2/11/2016 MechSE Communications
MechSE Adjunct Associate Professor Seid Koric has efficiently solved large real-world and ill-conditioned implicit finite element problems from multiphysics and geophysics with the Watson Sparse Matrix Package (WSMP) solver on the
Written by MechSE Communications
MechSE Adjunct Associate Professor Seid Koric has efficiently solved large real-world and ill-conditioned implicit finite element problems from multiphysics and geophysics with the Watson Sparse Matrix Package (WSMP) solver on the Blue Waters petascale computing system at Illinois' National Center for Supercomputing Applications (NCSA).
A typical finite element code takes many days to solve what Koric and his collaborators solved on the 65,536 cores of Blue Waters in less than a minute.
Solving a linear system of equations accounts for 70-80 percent of the total computational time in many problems in computational science and engineering. When discretizing large multiphysics problems with the implicit finite element method, the associated matrix is sparse, symmetric, and often ill-conditioned. Because of this, these systems are frequently unsolvable by traditional iterative methods.
The main advantages of direct methods are their generality and robustness.

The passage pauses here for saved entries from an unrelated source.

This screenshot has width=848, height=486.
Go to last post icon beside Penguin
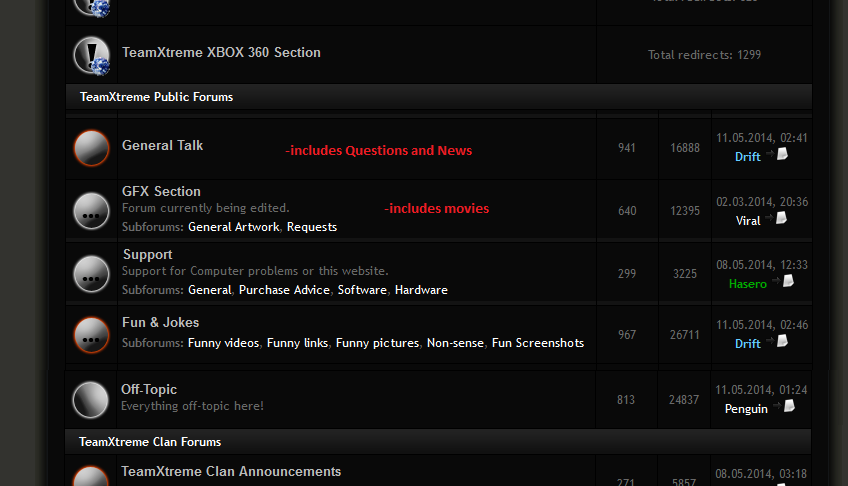(785, 406)
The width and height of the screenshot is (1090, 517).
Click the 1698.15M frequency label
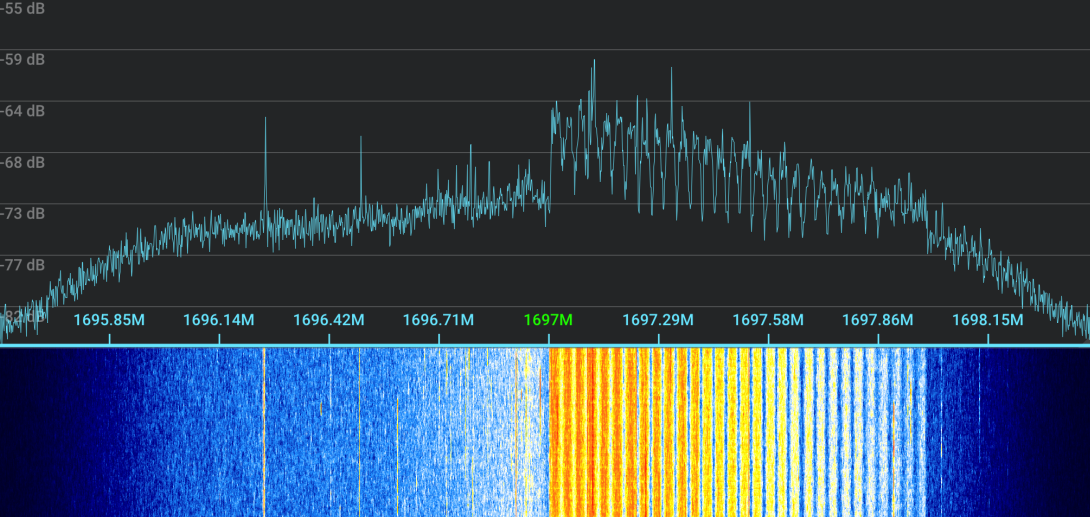987,320
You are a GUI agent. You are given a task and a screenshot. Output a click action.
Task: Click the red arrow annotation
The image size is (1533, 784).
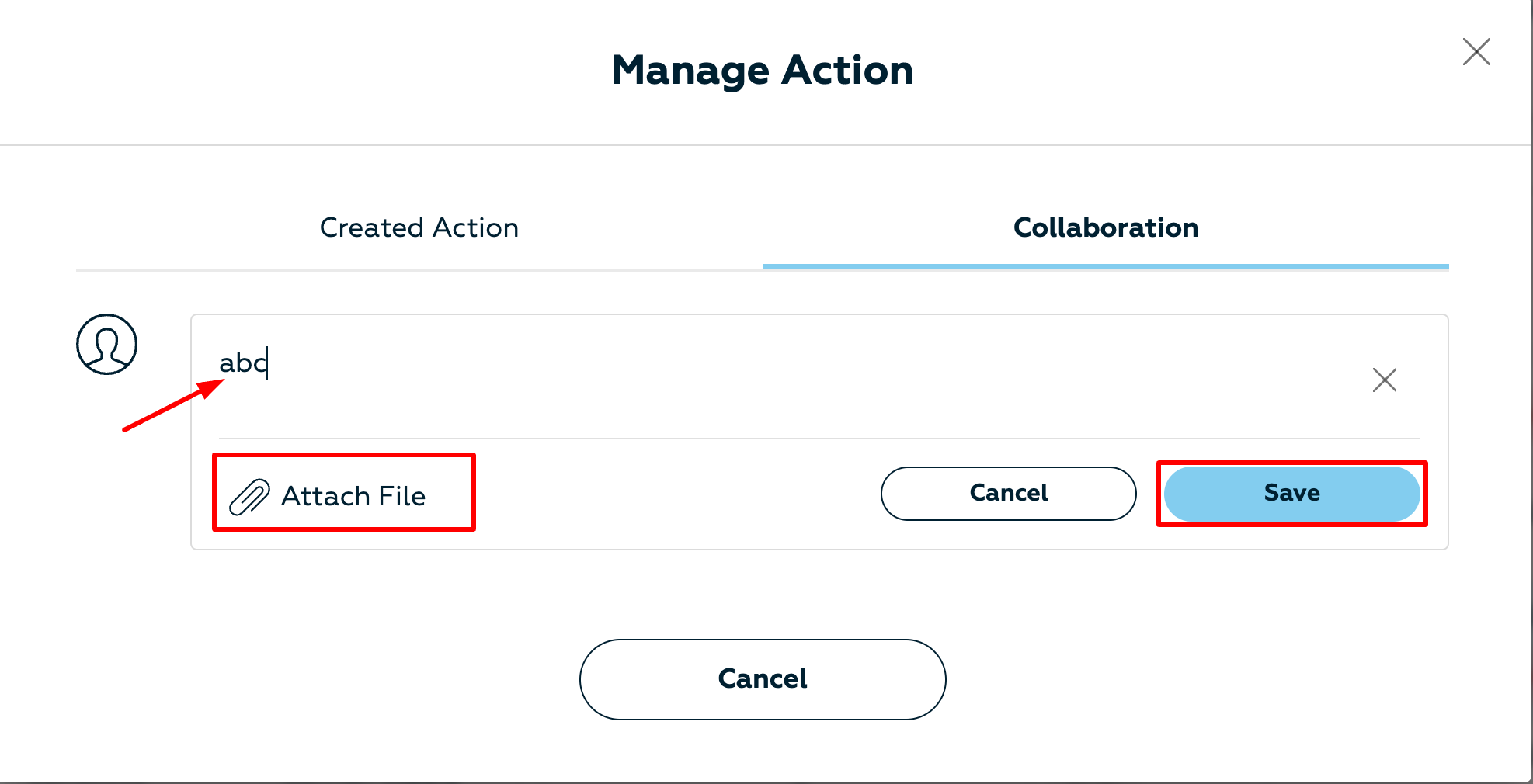tap(173, 404)
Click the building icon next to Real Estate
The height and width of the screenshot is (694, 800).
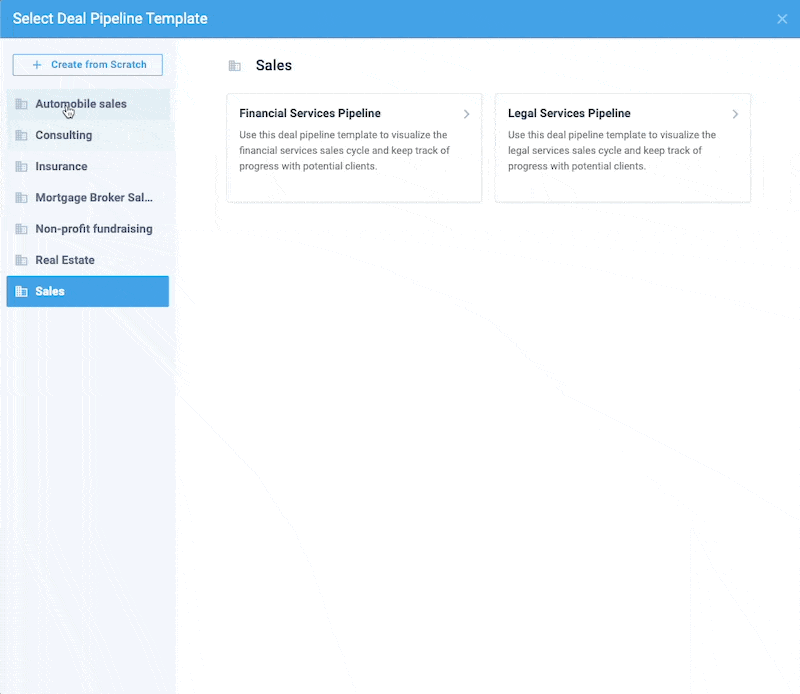tap(22, 260)
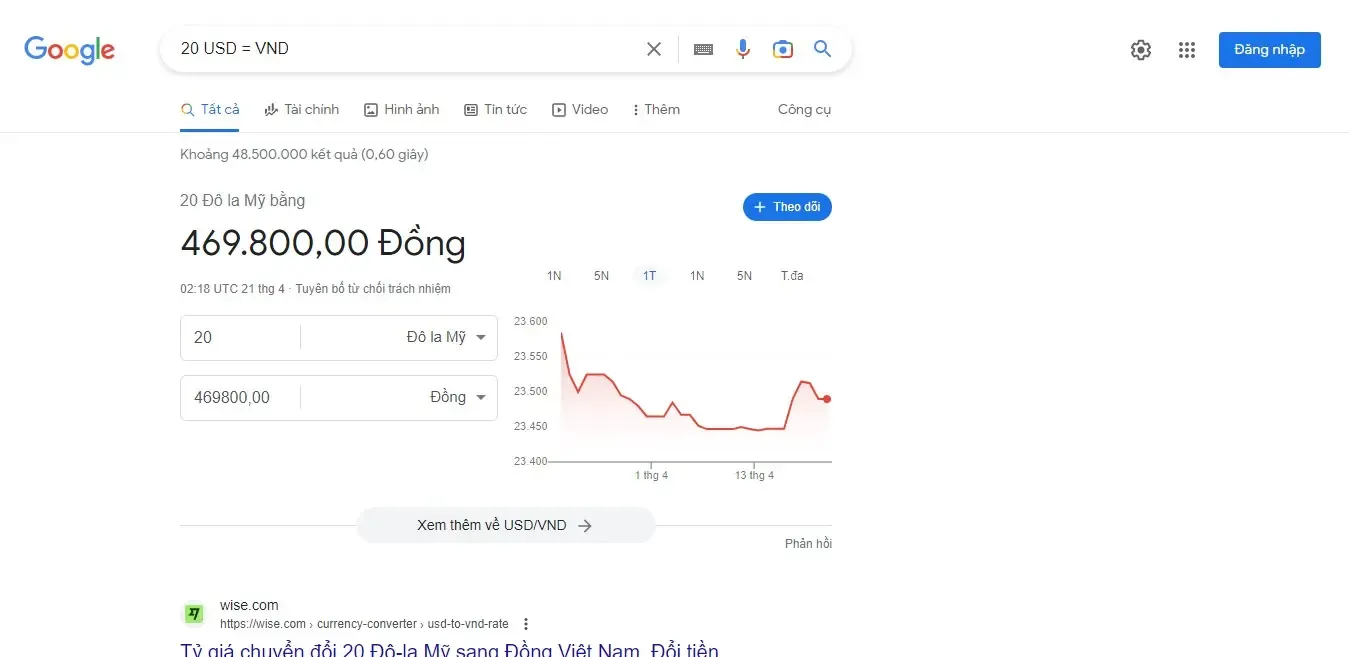Send feedback via the Phản hồi link

808,542
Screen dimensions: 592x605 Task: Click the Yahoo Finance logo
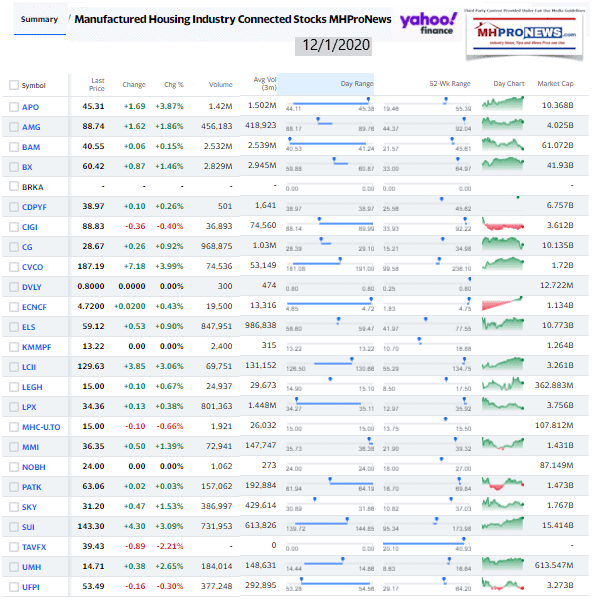tap(429, 24)
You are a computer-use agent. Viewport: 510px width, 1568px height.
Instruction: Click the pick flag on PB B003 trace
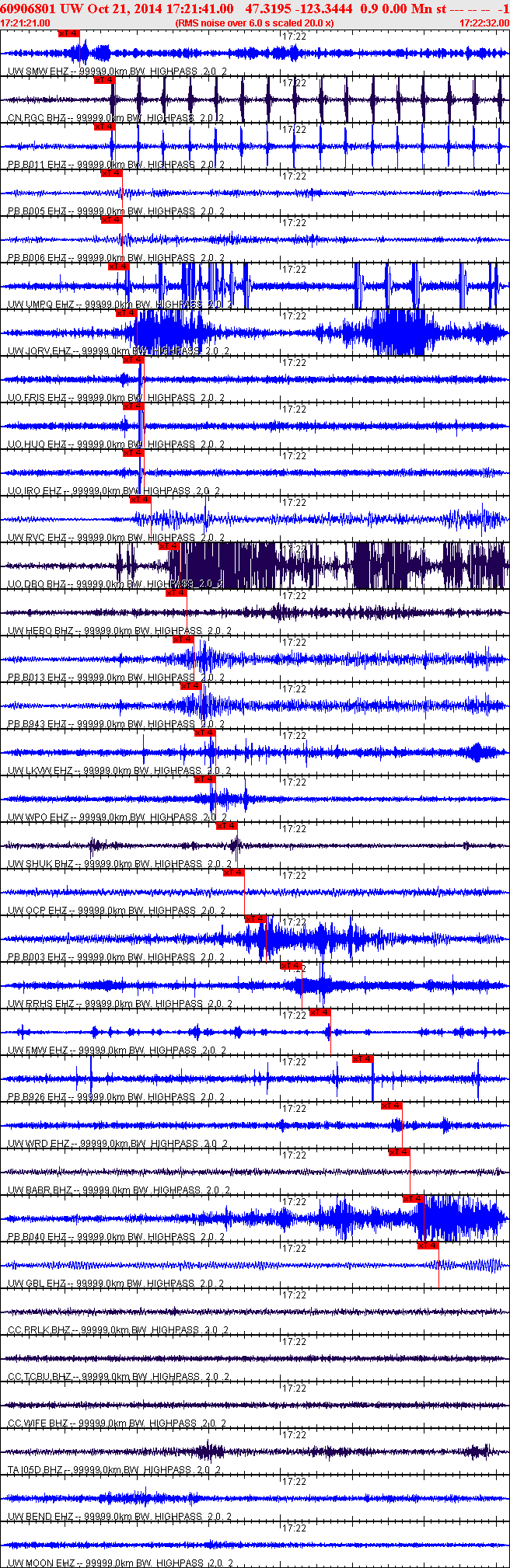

But the limitation of CPU computing power and memory requirements has made the use of direct solvers uneconomical, resulting in broad use of iterative solvers.
The unprecedented level of parallel scalability and robustness of direct solvers demonstrated for the first time in this analysis by Koric and his collaborators from IBM Watson and the Barcelona Supercomputing Center could lead to dramatic advances in high-fidelity modeling and design in manufacturing, as well as a better understanding of the properties of the Earth’s subsurface for oil exploration.
Koric’s findings were recently published in two computational mechanics and geophysics journals: Computer Methods in Applied Mechanics and Engineering and Computers & Geosciences.
Koric is also a Technical Program Manager for the Private Sector Program at NCSA, and he joined the MechSE department in 2010. He earned a PhD from Illinois’ mechanical and industrial engineering program in 2006, an MS degree in aerospace engineering at Illinois in 1999, and a BS degree in mechanical engineering from the University of Sarajevo, Bosnia and Herzegovina in 1993.